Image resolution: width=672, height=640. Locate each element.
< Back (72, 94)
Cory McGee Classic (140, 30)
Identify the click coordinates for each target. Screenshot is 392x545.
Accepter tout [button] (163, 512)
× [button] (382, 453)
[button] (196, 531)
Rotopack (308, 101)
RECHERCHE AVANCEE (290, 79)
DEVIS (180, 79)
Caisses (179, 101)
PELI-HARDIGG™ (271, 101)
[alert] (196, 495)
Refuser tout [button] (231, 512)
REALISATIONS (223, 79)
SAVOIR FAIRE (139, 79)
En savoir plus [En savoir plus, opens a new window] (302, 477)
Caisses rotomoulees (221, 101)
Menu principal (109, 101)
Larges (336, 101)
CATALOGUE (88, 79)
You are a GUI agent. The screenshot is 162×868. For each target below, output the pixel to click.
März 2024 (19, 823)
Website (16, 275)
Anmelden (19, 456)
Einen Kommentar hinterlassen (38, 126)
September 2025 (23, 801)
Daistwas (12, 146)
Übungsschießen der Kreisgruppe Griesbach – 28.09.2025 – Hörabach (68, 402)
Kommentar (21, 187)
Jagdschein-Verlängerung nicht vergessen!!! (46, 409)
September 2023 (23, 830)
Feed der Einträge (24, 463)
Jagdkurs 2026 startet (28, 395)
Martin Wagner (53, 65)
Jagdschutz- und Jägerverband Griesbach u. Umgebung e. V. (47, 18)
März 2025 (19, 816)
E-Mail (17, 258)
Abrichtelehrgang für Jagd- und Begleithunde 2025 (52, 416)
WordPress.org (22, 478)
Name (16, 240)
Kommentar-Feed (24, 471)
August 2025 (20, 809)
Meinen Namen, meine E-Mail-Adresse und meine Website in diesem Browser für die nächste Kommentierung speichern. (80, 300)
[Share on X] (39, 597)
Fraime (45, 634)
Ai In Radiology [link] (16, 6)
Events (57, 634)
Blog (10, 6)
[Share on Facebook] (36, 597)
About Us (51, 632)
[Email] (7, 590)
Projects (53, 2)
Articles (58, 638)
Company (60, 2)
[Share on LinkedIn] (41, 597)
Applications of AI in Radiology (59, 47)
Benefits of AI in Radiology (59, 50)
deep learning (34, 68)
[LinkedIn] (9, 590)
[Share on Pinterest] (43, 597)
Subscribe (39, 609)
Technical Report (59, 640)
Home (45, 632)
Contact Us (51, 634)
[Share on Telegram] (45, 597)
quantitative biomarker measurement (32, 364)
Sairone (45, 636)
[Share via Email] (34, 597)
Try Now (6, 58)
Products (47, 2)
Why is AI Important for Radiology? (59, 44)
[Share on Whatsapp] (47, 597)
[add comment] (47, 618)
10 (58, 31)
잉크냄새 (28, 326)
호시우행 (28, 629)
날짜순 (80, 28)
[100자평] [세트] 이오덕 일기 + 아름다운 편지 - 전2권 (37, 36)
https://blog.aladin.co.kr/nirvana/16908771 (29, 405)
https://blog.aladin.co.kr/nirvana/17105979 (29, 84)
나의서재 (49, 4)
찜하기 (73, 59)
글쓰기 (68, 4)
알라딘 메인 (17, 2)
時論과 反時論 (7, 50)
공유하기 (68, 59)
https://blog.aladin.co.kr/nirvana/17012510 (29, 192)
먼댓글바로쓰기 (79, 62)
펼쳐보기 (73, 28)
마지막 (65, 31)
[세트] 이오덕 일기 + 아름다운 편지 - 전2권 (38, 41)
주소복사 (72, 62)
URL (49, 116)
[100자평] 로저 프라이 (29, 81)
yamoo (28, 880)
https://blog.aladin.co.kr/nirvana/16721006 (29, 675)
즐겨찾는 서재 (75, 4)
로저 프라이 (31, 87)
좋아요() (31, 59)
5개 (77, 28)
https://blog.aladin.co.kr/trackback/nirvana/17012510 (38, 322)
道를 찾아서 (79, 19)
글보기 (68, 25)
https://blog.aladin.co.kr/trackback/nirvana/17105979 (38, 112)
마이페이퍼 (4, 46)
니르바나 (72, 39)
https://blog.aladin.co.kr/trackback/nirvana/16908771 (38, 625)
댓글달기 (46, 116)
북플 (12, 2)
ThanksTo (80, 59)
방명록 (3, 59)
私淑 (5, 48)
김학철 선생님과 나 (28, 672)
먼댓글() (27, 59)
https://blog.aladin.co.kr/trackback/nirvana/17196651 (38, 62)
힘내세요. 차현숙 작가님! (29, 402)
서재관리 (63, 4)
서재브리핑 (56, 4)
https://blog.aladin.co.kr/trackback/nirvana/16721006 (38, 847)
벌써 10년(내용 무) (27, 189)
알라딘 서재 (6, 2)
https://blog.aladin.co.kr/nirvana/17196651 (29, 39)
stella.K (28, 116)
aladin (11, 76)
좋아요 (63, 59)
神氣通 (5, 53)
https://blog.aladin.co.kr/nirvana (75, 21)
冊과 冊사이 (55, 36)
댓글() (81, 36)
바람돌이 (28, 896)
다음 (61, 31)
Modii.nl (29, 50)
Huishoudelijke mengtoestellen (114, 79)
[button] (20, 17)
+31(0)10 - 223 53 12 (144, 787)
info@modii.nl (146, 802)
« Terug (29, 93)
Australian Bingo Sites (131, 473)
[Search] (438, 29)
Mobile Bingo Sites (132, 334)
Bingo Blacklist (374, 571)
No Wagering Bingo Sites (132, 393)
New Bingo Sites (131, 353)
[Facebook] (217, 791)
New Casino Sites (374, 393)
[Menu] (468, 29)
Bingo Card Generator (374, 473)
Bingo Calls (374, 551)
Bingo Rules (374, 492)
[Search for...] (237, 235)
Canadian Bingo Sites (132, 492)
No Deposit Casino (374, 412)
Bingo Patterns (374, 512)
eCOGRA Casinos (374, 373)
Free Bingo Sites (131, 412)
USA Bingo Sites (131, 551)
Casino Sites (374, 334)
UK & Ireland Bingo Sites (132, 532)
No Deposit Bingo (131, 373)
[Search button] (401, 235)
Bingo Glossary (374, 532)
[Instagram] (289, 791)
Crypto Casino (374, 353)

# # # # #

* Directions: Rewrite the data above in full, changing every "Rotopack" to "RotoPack" and keeping everything else unchanged.

* Exercise response:
Image resolution: width=672, height=640. Locate each element.
< Back (72, 94)
Cory McGee Classic (140, 30)
Identify the click coordinates for each target. Screenshot is 392x545.
Accepter tout [button] (163, 512)
× [button] (382, 453)
[button] (196, 531)
RotoPack (308, 101)
RECHERCHE AVANCEE (290, 79)
DEVIS (180, 79)
Caisses (179, 101)
PELI-HARDIGG™ (271, 101)
[alert] (196, 495)
Refuser tout [button] (231, 512)
REALISATIONS (223, 79)
SAVOIR FAIRE (139, 79)
En savoir plus [En savoir plus, opens a new window] (302, 477)
Caisses rotomoulees (221, 101)
Menu principal (109, 101)
Larges (336, 101)
CATALOGUE (88, 79)
You are a GUI agent. The screenshot is 162×868. For each target below, output the pixel to click.
März 2024 (19, 823)
Website (16, 275)
Anmelden (19, 456)
Einen Kommentar hinterlassen (38, 126)
September 2025 (23, 801)
Daistwas (12, 146)
Übungsschießen der Kreisgruppe Griesbach – 28.09.2025 – Hörabach (68, 402)
Kommentar (21, 187)
Jagdschein-Verlängerung nicht vergessen!!! (46, 409)
September 2023 (23, 830)
Feed der Einträge (24, 463)
Jagdkurs 2026 startet (28, 395)
Martin Wagner (53, 65)
Jagdschutz- und Jägerverband Griesbach u. Umgebung e. V. (47, 18)
März 2025 (19, 816)
E-Mail (17, 258)
Abrichtelehrgang für Jagd- und Begleithunde 2025 (52, 416)
WordPress.org (22, 478)
Name (16, 240)
Kommentar-Feed (24, 471)
August 2025 (20, 809)
Meinen Namen, meine E-Mail-Adresse und meine Website in diesem Browser für die nächste Kommentierung speichern. (80, 300)
[Share on X] (39, 597)
Fraime (45, 634)
Ai In Radiology [link] (16, 6)
Events (57, 634)
Blog (10, 6)
[Share on Facebook] (36, 597)
About Us (51, 632)
[Email] (7, 590)
Projects (53, 2)
Articles (58, 638)
Company (60, 2)
[Share on LinkedIn] (41, 597)
Applications of AI in Radiology (59, 47)
Benefits of AI in Radiology (59, 50)
deep learning (34, 68)
[LinkedIn] (9, 590)
[Share on Pinterest] (43, 597)
Subscribe (39, 609)
Technical Report (59, 640)
Home (45, 632)
Contact Us (51, 634)
[Share on Telegram] (45, 597)
quantitative biomarker measurement (32, 364)
Sairone (45, 636)
[Share via Email] (34, 597)
Try Now (6, 58)
Products (47, 2)
Why is AI Important for Radiology? (59, 44)
[Share on Whatsapp] (47, 597)
[add comment] (47, 618)
10 (58, 31)
잉크냄새 (28, 326)
호시우행 (28, 629)
날짜순 (80, 28)
[100자평] [세트] 이오덕 일기 + 아름다운 편지 - 전2권 (37, 36)
https://blog.aladin.co.kr/nirvana/16908771 (29, 405)
https://blog.aladin.co.kr/nirvana/17105979 (29, 84)
나의서재 (49, 4)
찜하기 (73, 59)
글쓰기 (68, 4)
알라딘 메인 (17, 2)
時論과 反時論 (7, 50)
공유하기 (68, 59)
https://blog.aladin.co.kr/nirvana/17012510 (29, 192)
먼댓글바로쓰기 (79, 62)
펼쳐보기 (73, 28)
마지막 (65, 31)
[세트] 이오덕 일기 + 아름다운 편지 - 전2권 (38, 41)
주소복사 (72, 62)
URL (49, 116)
[100자평] 로저 프라이 (29, 81)
yamoo (28, 880)
https://blog.aladin.co.kr/nirvana/16721006 (29, 675)
즐겨찾는 서재 (75, 4)
로저 프라이 (31, 87)
좋아요() (31, 59)
5개 (77, 28)
https://blog.aladin.co.kr/trackback/nirvana/17012510 (38, 322)
道를 찾아서 (79, 19)
글보기 (68, 25)
https://blog.aladin.co.kr/trackback/nirvana/17105979 (38, 112)
마이페이퍼 (4, 46)
니르바나 (72, 39)
https://blog.aladin.co.kr/trackback/nirvana/16908771 (38, 625)
댓글달기 (46, 116)
북플 (12, 2)
ThanksTo (80, 59)
방명록 (3, 59)
私淑 (5, 48)
김학철 선생님과 나 (28, 672)
먼댓글() (27, 59)
https://blog.aladin.co.kr/trackback/nirvana/17196651 (38, 62)
힘내세요. 차현숙 작가님! (29, 402)
서재관리 (63, 4)
서재브리핑 (56, 4)
https://blog.aladin.co.kr/trackback/nirvana/16721006 (38, 847)
벌써 10년(내용 무) (27, 189)
알라딘 서재 (6, 2)
https://blog.aladin.co.kr/nirvana/17196651 (29, 39)
stella.K (28, 116)
aladin (11, 76)
좋아요 (63, 59)
神氣通 (5, 53)
https://blog.aladin.co.kr/nirvana (75, 21)
冊과 冊사이 (55, 36)
댓글() (81, 36)
바람돌이 (28, 896)
다음 (61, 31)
Modii.nl (29, 50)
Huishoudelijke mengtoestellen (114, 79)
[button] (20, 17)
+31(0)10 - 223 53 12 (144, 787)
info@modii.nl (146, 802)
« Terug (29, 93)
Australian Bingo Sites (131, 473)
[Search] (438, 29)
Mobile Bingo Sites (132, 334)
Bingo Blacklist (374, 571)
No Wagering Bingo Sites (132, 393)
New Bingo Sites (131, 353)
[Facebook] (217, 791)
New Casino Sites (374, 393)
[Menu] (468, 29)
Bingo Card Generator (374, 473)
Bingo Calls (374, 551)
Bingo Rules (374, 492)
[Search for...] (237, 235)
Canadian Bingo Sites (132, 492)
No Deposit Casino (374, 412)
Bingo Patterns (374, 512)
eCOGRA Casinos (374, 373)
Free Bingo Sites (131, 412)
USA Bingo Sites (131, 551)
Casino Sites (374, 334)
UK & Ireland Bingo Sites (132, 532)
No Deposit Bingo (131, 373)
[Search button] (401, 235)
Bingo Glossary (374, 532)
[Instagram] (289, 791)
Crypto Casino (374, 353)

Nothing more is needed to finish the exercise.